:: SHORT TASK 1 ::
List every numbered section title, 9.1 through 9.5, in the outline at the start of the support vector machine notes.
:: SHORT TASK 2 ::
Reproduce the support vector machine notes word for word, from "ISLR - Chapter" up to and including "of the hyperplane.".
:: SHORT TASK 3 ::
Answer these questions from the support vector machine notes:
(a) In a p-dimensional space, what dimension does a hyperplane have?
(b) Which values can the class label y_i take?
(c) If f(x*) is far from zero, where does x* lie relative to the hyperplane?

:: SOURCE TEXT ::

********

ISLR - Chapter 9. Support Vector Machines
- Chapter 9. Support Vector Machines
- 9.1. Maximal Margin Classifier
- 9.2. Support Vector Classifiers
- 9.3. Support Vector Machines
- 9.4. SVMs with More than Two Classes
- 9.5. Relationship to Logistic Regression
Chapter 9. Support Vector Machines
9.1. Maximal Margin Classifier
9.1.1. What Is a Hyperplane?
- a hyperplane is a flat affine subspace of dimemsion p-1, in a p-dimemsional space.
The mathematical definition: \(\beta_0 + \beta_1 X_1 + \beta_2 X_2 + \cdots + \beta_p X_p = 0\)
A hyperplane can be referred as decision boundary, means that a point \(X=(X_1,X_2,\ldots,X_p)^T\) in p-dimemsional space satisfies the equation, then X lies on the hyperplane. Rather, any point $X>0$ or $X<0$ lies to the both side of the hyperplane.
9.1.2. Classification Using a Separating Hyperplane
-
Suppose that $n\times p$ data matrix X that consists of n training observations in p-dimemsional space, $x_i = (x_{i1},x_{i2},\ldots,x_{ip})^T$ falls into two classes, $y_i\in { -1,1 }$. A test observation is a p-vector of observed features \(x^* = (x_1^* \cdots x_p^*)^T\).
-
Separating Hyperplane
\(f(x_i) = \begin{cases} \beta_0 + \beta_1 x_{i1} + \cdots + \beta_p x_{ip} > 0 & \mbox{if }y_i = 1,\\ \beta_0 + \beta_1 x_{i1} + \cdots + \beta_p x_{ip} < 0 & \mbox{if }y_i = -1. \end{cases}\)
Equivalently, it has the property that
\(y_i f(x_i) = y_i(\beta_0 + \beta_1 x_{i1} + \cdots + \beta_p x_{ip}) > 0\)
Classify the test observation \(x*\) based on the sign of
\(f(x^*) = \beta_0 + \beta_1 x_1^* + \beta_2 x_2^* + \cdots + \beta_p x_p^*\).
if \(f(x^*)\) is positive, assign the test observation to class 1 and if \(f(x^*)\) is negative, then assign it to class -1. -
Magnitude of \(f(x^*)\)
if \(f(x^*)\) is far from zero, it means that \(x^*\) lies far from the hyperplane, and so we can be confident about our class assignment for it.

********

:: RECORDED DATA ::
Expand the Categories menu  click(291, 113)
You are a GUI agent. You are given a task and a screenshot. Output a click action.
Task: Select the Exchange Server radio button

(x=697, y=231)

********

:: FINAL RESULT 1 ::
9.1. Maximal Margin Classifier
9.2. Support Vector Classifiers
9.3. Support Vector Machines
9.4. SVMs with More than Two Classes
9.5. Relationship to Logistic Regression

:: FINAL RESULT 2 ::
ISLR - Chapter 9. Support Vector Machines
- Chapter 9. Support Vector Machines
- 9.1. Maximal Margin Classifier
- 9.2. Support Vector Classifiers
- 9.3. Support Vector Machines
- 9.4. SVMs with More than Two Classes
- 9.5. Relationship to Logistic Regression
Chapter 9. Support Vector Machines
9.1. Maximal Margin Classifier
9.1.1. What Is a Hyperplane?
- a hyperplane is a flat affine subspace of dimemsion p-1, in a p-dimemsional space.
The mathematical definition: \(\beta_0 + \beta_1 X_1 + \beta_2 X_2 + \cdots + \beta_p X_p = 0\)
A hyperplane can be referred as decision boundary, means that a point \(X=(X_1,X_2,\ldots,X_p)^T\) in p-dimemsional space satisfies the equation, then X lies on the hyperplane. Rather, any point $X>0$ or $X<0$ lies to the both side of the hyperplane.

:: FINAL RESULT 3 ::
(a) p-1
(b) -1 and 1
(c) Far from the hyperplane